Pharmacokinetic parameters of upadacitinib when administered under fasting conditions, after high‐fat breakfast, and with ketoconazole in healthy volunteers
| Parameter | Upadacitinib 3 mg fasting | Upadacitinib 3 mg after high‐fat breakfast | Ratio of central values a after high‐fat breakfast vs. fasting (90% CI) | Upadacitinib 3 mg fasting + ketoconazole 400 mg | Ratio of central values a with vs. without ketoconazole (90% CI) |
|---|---|---|---|---|---|
| C max (ng ml −1 ) | 21.4 (4.2) | 16.4 (3.6)* | 0.77 (0.66–0.89) | 36.3 (6.34)* | 1.70 (1.55–1.89) |
| AUC ∞ (ng•h ml −1 ) | 87.7 (13) | 86.9 (13) | 0.99 (0.93–1.06) | 156 (31.8)* | 1.75 (1.62–1.88) |
| t max (h) | 1.0 (0.5–1.5) | 3.0 (1.0–4.0)* | – | 1.0 (0.5–1.0) | – |
| t 1/2 (h) | 8.5 (3.8) | 7.6 (4.1) | – | 7.4 (3.0) | – |
Estimates are expressed as mean (SD) for all parameters except t max and t 1/2. t max is presented as median (range), t 1/2 is presented as harmonic mean (pseudo‐SD).

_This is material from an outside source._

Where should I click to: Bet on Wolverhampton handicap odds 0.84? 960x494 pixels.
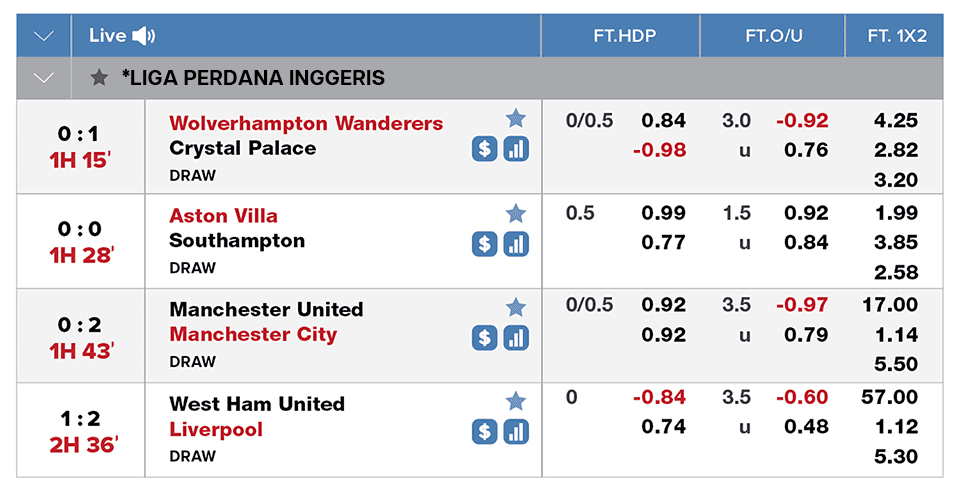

Point estimate is the antilogarithm of the difference (test minus reference) of the least squares means for logarithms.
Statistically significantly different from upadacitinib 3 mg fasting; P < 0.05
P‐values were 0.49, and 0.40 for comparisons of upadacitinib β (as a test for change in t 1/2) and 0.002, and 0.06 for comparisons of t max after high‐fat breakfast and after ketoconazole, respectively, compared to when upadacitinib was administered alone.